Dorongan tersebut mengemuka saat peringatan Hari Lahir Pancasila tingkat Provinsi Jawa Tengah digelar di Halaman Kantor Gubernur Jawa Tengah. Tahun ini, peringatan itu mengusung tema Pancasila Pemersatu Bangsa, Fondasi Perdamaian Dunia.
Gubernur Jawa Tengah Ahmad Luthfi menegaskan bahwa Pancasila harus dijalankan dalam kehidupan berbangsa dan bernegara. Ia menempatkan Pancasila sebagai pegangan penting untuk menghadapi berbagai persoalan yang muncul di tengah masyarakat.
Bagi Pemprov Jawa Tengah, nilai itu tidak cukup berhenti di ruang seremonial. Pancasila diarahkan menjadi dasar berpikir yang menyatu dengan cara kerja pemerintah daerah dan juga dengan kehidupan warga.

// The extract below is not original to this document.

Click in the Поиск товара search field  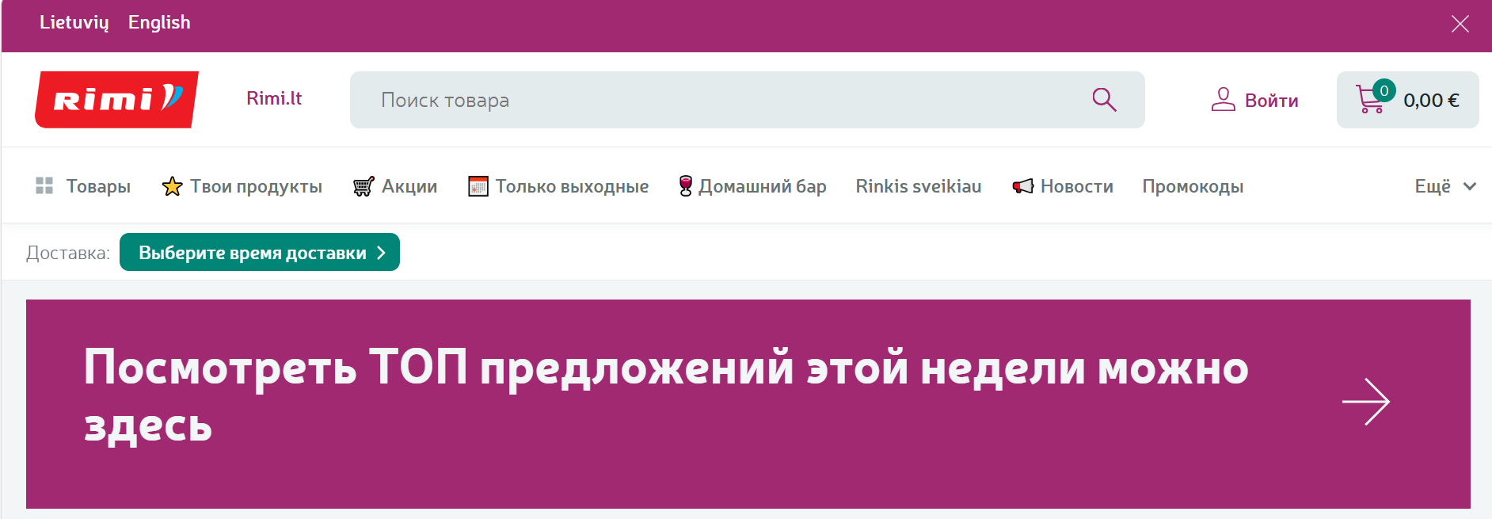[713, 100]
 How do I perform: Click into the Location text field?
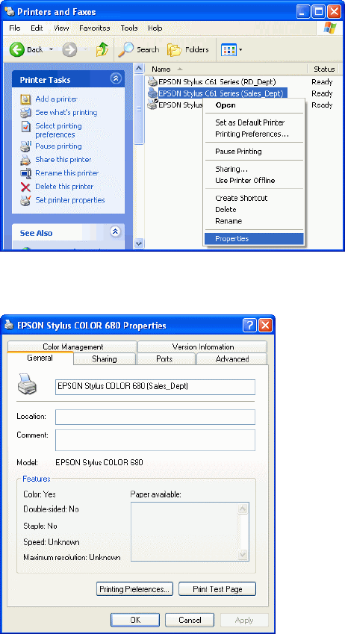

Penekanan tersebut juga lahir dari kondisi Jawa Tengah yang majemuk. Di provinsi ini hidup beragam suku, bahasa, ras, dan latar belakang sosial yang membutuhkan titik temu bersama.

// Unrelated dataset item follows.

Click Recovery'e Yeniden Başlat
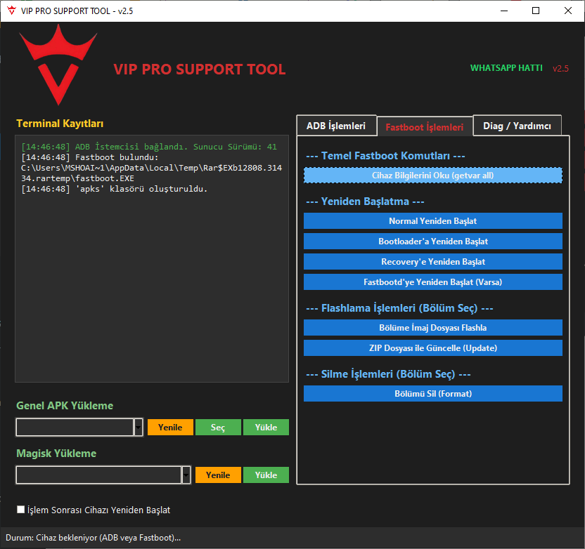Viewport: 585px width, 549px height. 432,261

Dalam situasi seperti itu, Luthfi menilai perbedaan tidak boleh berubah menjadi jarak antarmasyarakat. Ia menegaskan bahwa persatuan harus dijaga agar keberagaman tetap menjadi kekuatan.
“Apapun suku, bangsa, bahasa, maupun ras, tetap Pancasila sebagai perekat kita,” ujarnya.
Pernyataan itu sekaligus memperlihatkan arah kebijakan yang ingin dibangun pemerintah provinsi. Nilai Pancasila didorong hadir lewat langkah konkret, bukan hanya lewat pidato atau peringatan rutin.
Pemprov Jawa Tengah memandang pendekatan tersebut penting agar Pancasila terasa dalam penyelesaian persoalan sosial. Dengan begitu, nilai dasar negara itu tidak hanya menjadi simbol nasional, tetapi juga pedoman dalam kehidupan sehari-hari.
Tema peringatan tahun ini ikut memperkuat pesan tersebut. Pancasila Pemersatu Bangsa, Fondasi Perdamaian Dunia menegaskan bahwa persatuan di dalam negeri menjadi pijakan bagi harmoni yang lebih luas.
Di tengah keberagaman yang terus berkembang, Pemprov Jawa Tengah menempatkan Pancasila sebagai titik temu bersama. Pemerintah provinsi berharap nilai itu terus hidup dalam kebijakan, gerakan, dan sikap sehari-hari agar Jawa Tengah tetap solid dalam keberagaman.